この問題は、Pixel Watch 4 や Pixel Watch 3、Samsung の Galaxy Watch 8 シリーズや Ultra など、Wear OS 6 が動作している幅広いデバイスで発生しています。
報告されている問題
通常、Wear OS はバッテリーを節約し、画面の焼き付きを防ぐため、アクティブな画面から「常に画面をオン (AOD)」の画面へとスムーズに切り替えられます。
しかし、2025 年 10 月に Wear OS 6 が展開されて以降、切り替わる際のアニメーションが正常に完了せず、両方の画面が重なって表示されてしまう問題が多数報告されています。

原因と影響範囲
この問題は Google 純正または Samsung 純正のプリインストールされたウォッチフェイスではこの不具合は発生しません。
一方で、Samsung の Watch Face Studio や Google の Android Studio などで作成された「サードパーティ製」のウォッチフェイス全般が影響を受けています。
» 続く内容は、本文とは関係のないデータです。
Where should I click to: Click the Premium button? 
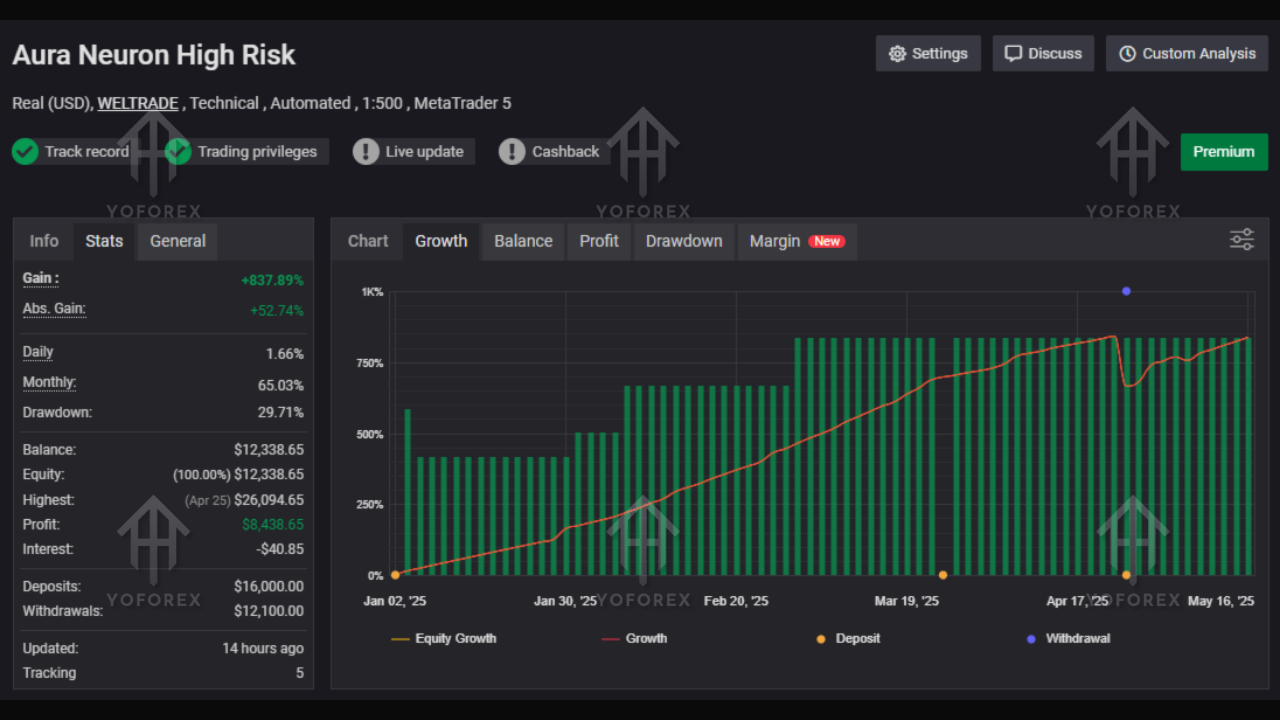click(x=1224, y=151)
開発者からの報告によれば、Wear OS 6 で導入された AOD 遷移時の新しい不透明度フェード処理において、システムの省電力サスペンド処理とアニメーション終了のタイミングが競合する「レースコンディション(競合状態)」が起きているのではないかと推測されています。
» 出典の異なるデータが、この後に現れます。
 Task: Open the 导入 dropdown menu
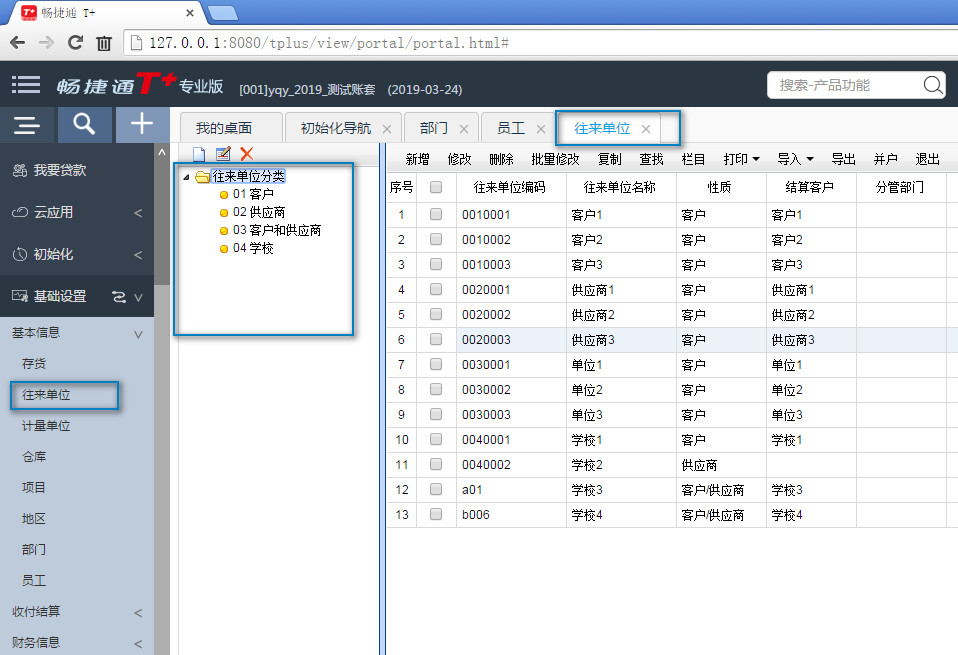point(795,159)
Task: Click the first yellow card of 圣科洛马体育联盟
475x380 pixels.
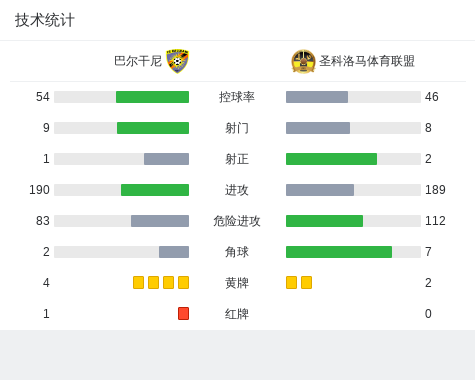Action: [291, 282]
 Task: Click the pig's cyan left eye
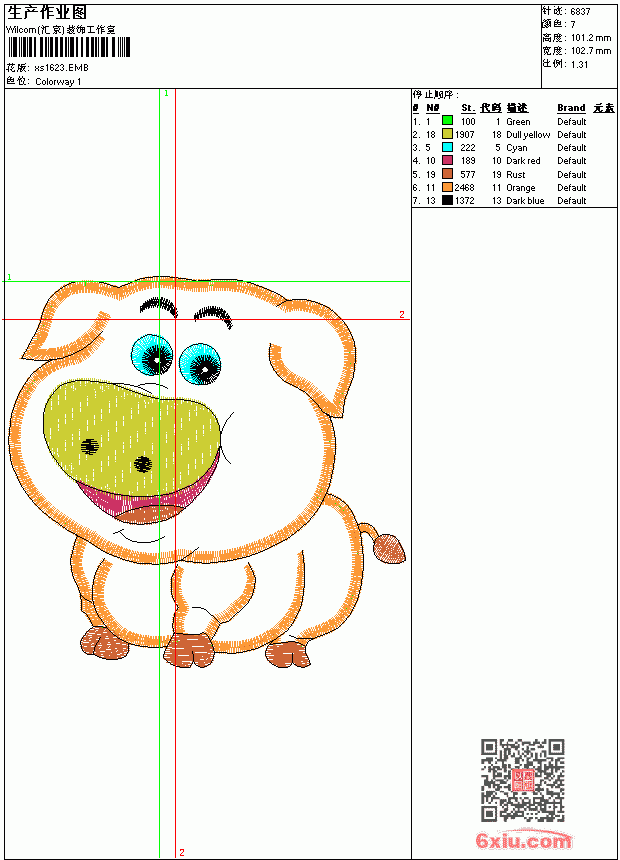pyautogui.click(x=152, y=354)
このことから、この問題は特定のウォッチフェイスアプリではなく、Wear OS 6 のシステムに問題がある可能性が高いようです。
現在、Wear OS 6 へアップデート済みの以下のようなデバイスで発生が確認されています。
- Google: Pixel Watch 2, Pixel Watch 3, Pixel Watch 4
- Samsung: Galaxy Watch 6, Watch 7, Watch 8, Watch 8 Classic
なお、Samsung 側もこの問題を認識しているものの、原因が Wear OS 6 そのものにあるとして、Google によるシステムレベルの修正が必要であるとの見解を示しているようです。
現時点での対処法
残念ながら、2025 年 12 月に配信された Wear OS 6.1 のアップデートでもこの不具合は修正されませんでした。
Google は IssueTracker で 10 月中旬からバグレポートを収集していますが、根本的な解決には至っていません。
現在、ユーザーができる回避策には次のような方法があります。
- 純正ウォッチフェイスを使用する
- ウォッチフェイスを切り替える: 表示がおかしくなった際、一時的に別のウォッチフェイスに変更してから元に戻すと直ることがある
- 再起動(効果は限定的): 最新の Wear OS 6.1 では再起動直後から不具合が発生するという報告も増えている
まとめ
Pixel Watch や Galaxy Watch の Wear OS 6 で発生している問題は、サードパーティ製ウォッチフェイスを使用しているユーザーには特に影響が大きい問題です。
原因はアプリでもハードウェアでもないため、Google からの修正が提供されるまでは待つしかありません。
もし、日本のユーザーでも Pixel Watch などでサードパーティ製ウォッチフェイスアプリを利用していて、表示が崩れるなどの不具合に遭遇した場合、今回の問題の影響を受けている可能性があります。